WHAT THE TASK ASKS:
Nothing but the lines holding the string "computer" should appear in the answer. Copy them from the entries.

DATA EXTRACTS:
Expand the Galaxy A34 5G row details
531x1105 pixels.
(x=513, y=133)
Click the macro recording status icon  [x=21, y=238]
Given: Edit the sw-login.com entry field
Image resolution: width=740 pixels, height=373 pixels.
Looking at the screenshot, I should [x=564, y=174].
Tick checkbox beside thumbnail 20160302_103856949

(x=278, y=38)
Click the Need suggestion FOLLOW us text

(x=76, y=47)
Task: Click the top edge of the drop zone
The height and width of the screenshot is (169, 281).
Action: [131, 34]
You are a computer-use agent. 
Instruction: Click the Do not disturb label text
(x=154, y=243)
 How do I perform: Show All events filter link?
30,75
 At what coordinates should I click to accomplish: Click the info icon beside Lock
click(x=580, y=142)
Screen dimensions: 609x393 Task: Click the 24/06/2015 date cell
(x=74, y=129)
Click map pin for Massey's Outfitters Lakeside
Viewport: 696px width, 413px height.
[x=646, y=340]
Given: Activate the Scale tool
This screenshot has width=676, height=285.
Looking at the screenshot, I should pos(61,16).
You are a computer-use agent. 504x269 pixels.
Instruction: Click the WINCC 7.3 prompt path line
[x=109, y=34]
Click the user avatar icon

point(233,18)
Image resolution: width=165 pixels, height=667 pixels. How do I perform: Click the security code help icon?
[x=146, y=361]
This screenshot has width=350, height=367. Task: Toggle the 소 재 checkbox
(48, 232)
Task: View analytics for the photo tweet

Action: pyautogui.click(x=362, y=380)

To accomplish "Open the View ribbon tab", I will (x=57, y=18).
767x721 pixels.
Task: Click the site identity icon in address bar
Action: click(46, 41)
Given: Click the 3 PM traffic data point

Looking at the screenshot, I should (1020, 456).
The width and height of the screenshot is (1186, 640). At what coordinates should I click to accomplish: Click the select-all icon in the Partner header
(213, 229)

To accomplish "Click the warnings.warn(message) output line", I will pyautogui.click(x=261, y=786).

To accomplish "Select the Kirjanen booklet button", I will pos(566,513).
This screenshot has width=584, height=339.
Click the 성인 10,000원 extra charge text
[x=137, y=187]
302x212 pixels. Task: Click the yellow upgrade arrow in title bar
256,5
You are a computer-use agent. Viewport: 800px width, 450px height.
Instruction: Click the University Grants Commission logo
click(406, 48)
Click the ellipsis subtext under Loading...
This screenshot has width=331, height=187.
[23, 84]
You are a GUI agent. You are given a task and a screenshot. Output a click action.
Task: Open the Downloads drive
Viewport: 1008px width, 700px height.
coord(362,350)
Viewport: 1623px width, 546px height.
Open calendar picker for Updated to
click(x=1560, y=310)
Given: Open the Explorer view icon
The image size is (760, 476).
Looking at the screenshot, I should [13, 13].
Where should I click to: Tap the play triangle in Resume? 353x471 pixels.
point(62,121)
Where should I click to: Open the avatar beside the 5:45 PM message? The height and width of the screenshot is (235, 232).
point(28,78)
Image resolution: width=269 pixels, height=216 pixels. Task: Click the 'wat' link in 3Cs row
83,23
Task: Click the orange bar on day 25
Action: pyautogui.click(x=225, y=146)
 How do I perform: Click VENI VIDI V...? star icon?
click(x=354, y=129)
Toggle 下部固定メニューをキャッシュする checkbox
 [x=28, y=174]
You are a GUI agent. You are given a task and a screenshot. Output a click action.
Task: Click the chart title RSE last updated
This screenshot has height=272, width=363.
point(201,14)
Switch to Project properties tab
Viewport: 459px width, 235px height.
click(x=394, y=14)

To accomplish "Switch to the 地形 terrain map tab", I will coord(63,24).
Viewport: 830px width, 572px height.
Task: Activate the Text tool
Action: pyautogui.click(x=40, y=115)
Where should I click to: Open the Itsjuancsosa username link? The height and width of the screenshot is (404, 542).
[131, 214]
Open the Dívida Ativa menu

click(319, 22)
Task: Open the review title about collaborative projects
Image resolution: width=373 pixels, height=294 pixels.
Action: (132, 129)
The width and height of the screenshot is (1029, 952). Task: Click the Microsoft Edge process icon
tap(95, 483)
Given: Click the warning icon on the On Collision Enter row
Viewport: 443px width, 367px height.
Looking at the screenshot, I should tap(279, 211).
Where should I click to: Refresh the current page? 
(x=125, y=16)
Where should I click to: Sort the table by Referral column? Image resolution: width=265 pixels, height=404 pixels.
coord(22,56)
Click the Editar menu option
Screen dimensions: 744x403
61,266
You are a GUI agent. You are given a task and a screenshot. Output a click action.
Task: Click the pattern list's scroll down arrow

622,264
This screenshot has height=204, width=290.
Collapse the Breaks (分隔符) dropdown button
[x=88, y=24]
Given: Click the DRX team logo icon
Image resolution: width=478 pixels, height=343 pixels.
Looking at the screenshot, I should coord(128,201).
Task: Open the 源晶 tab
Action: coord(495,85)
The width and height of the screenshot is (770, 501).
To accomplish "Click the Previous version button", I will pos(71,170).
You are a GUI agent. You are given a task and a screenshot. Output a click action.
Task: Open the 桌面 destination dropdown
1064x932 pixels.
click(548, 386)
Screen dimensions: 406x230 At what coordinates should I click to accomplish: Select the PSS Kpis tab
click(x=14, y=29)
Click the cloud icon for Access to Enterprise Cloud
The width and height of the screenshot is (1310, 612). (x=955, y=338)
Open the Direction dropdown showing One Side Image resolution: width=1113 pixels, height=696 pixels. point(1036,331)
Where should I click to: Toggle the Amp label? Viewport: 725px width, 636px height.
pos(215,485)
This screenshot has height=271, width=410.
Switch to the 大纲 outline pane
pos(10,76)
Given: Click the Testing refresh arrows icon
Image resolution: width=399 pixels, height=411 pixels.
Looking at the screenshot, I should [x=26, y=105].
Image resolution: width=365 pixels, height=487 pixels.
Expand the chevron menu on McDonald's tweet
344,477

COMPLETED EXERCISE:
You are a computer-use agent. 
You are a computer-use agent. 504x269 pixels.
You are a computer-use agent. Viewport: 800px width, 450px height.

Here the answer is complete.